Laboratory Tests to Check for Inflammation
Order high-sensitivity C-reactive protein (hs-CRP) as the primary inflammatory marker, measured twice (optimally 2 weeks apart) and averaged, as it has superior analytic characteristics compared to other inflammatory markers. 1
Primary Inflammatory Marker
High-Sensitivity C-reactive Protein (hs-CRP)
- hs-CRP is the analyte of choice among all inflammatory markers based on analyte stability, assay precision, accuracy, commercial availability, and standardization capabilities 1
- Obtain two measurements, either fasting or nonfasting, optimally 2 weeks apart, and average the results to reduce within-individual variability 1
- Perform testing only in metabolically stable patients without obvious inflammatory or infectious conditions 1
- Report results only as mg/L, expressed to 1 decimal point 1
Interpretation of hs-CRP Results
- Low risk: <1.0 mg/L 1
- Average risk: 1.0 to 3.0 mg/L 1
- High risk: >3.0 mg/L 1
- If hs-CRP ≥10 mg/L: Search for obvious sources of infection or inflammation, discard that result, and repeat testing in 2 weeks 1
Additional Laboratory Tests Based on Clinical Context
For Intestinal Inflammation (Crohn's Disease, Colitis)

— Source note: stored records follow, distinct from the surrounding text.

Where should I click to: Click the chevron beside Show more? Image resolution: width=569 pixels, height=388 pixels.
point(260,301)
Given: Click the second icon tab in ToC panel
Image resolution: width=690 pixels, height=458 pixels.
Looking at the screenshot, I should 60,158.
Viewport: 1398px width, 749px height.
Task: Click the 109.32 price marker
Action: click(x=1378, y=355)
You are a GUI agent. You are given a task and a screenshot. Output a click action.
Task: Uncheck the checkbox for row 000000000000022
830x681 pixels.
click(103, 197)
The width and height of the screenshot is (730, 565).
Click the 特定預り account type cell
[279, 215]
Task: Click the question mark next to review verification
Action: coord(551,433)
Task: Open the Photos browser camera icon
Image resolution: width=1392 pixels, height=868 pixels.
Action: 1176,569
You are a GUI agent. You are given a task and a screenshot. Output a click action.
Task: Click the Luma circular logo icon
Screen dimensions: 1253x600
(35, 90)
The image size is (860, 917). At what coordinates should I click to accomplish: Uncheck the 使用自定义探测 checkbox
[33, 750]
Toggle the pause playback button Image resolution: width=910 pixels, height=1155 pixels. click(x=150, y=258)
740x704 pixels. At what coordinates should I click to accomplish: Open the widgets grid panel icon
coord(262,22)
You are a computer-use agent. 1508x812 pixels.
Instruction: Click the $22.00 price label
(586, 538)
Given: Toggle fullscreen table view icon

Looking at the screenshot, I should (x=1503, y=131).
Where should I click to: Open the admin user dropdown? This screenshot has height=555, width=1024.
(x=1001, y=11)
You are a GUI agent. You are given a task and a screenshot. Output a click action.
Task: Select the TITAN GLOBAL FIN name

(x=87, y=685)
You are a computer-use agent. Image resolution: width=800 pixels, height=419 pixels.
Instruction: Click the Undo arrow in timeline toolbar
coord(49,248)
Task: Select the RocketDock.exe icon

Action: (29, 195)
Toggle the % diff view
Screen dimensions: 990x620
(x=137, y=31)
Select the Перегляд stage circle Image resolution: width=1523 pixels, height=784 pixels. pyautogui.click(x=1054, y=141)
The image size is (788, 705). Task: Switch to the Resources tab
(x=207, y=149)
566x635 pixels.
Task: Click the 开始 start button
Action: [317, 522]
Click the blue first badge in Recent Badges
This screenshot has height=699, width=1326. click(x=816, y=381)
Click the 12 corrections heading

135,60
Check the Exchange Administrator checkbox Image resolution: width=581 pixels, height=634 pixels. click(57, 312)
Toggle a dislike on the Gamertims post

- CRP should be assessed as a marker of inflammation, though patients may have normal CRP levels despite active disease 1
- Fecal calprotectin (preferred) or lactoferrin can assess intestinal inflammation and differentiate from irritable bowel syndrome 1
- Complete blood count to assess for anemia from chronic blood loss 1
- Albumin to evaluate nutritional status and disease severity 1
- Liver profile, iron studies, renal function, and vitamin B12 as routine monitoring 1
General Inflammatory Assessment
- Complete blood count (CBC) provides white blood cell count, though it lacks specificity for distinguishing bacterial versus viral infections 1
- Erythrocyte sedimentation rate (ESR) is a traditional marker but lacks sufficient specificity to appraise disease activity in many conditions 2
Critical Pitfalls to Avoid
- Do not order alternative inflammatory markers (serum amyloid A, soluble adhesion molecules, cytokines) as they lack standardization, commercial availability, or require frozen samples limiting clinical use 1
- Do not use hs-CRP for monitoring therapy response, as the role of inflammatory markers in treatment monitoring has not been established 1
- Do not rely on a single hs-CRP measurement due to within-individual variability 1
- Do not interpret elevated inflammatory markers in isolation—other acute inflammatory conditions (inflammatory bowel disease, rheumatoid arthritis, chronic alcoholism) can cause mildly to moderately increased levels 1
- Do not use CBC-derived ratios (neutrophil-to-lymphocyte ratio, platelet-to-lymphocyte ratio) as primary inflammatory markers, as they are not completely specific or sensitive despite some prognostic value in specific rheumatic conditions 2
Context-Specific Considerations
The CDC/AHA guidelines emphasize that hs-CRP measurement should not replace traditional risk factor assessment but can be used as an optional measurement to adjust risk estimates 1. The high-risk tertile (>3.0 mg/L) demonstrates a 2-fold increase in relative risk compared to the low-risk tertile, based on distributions from 15 populations involving 40,000 persons 1.
For gastrointestinal inflammation specifically, stool inflammatory markers (calprotectin or lactoferrin) have higher sensitivity and specificity than serum markers for detecting intestinal inflammation 1, making them preferable when intestinal pathology is suspected.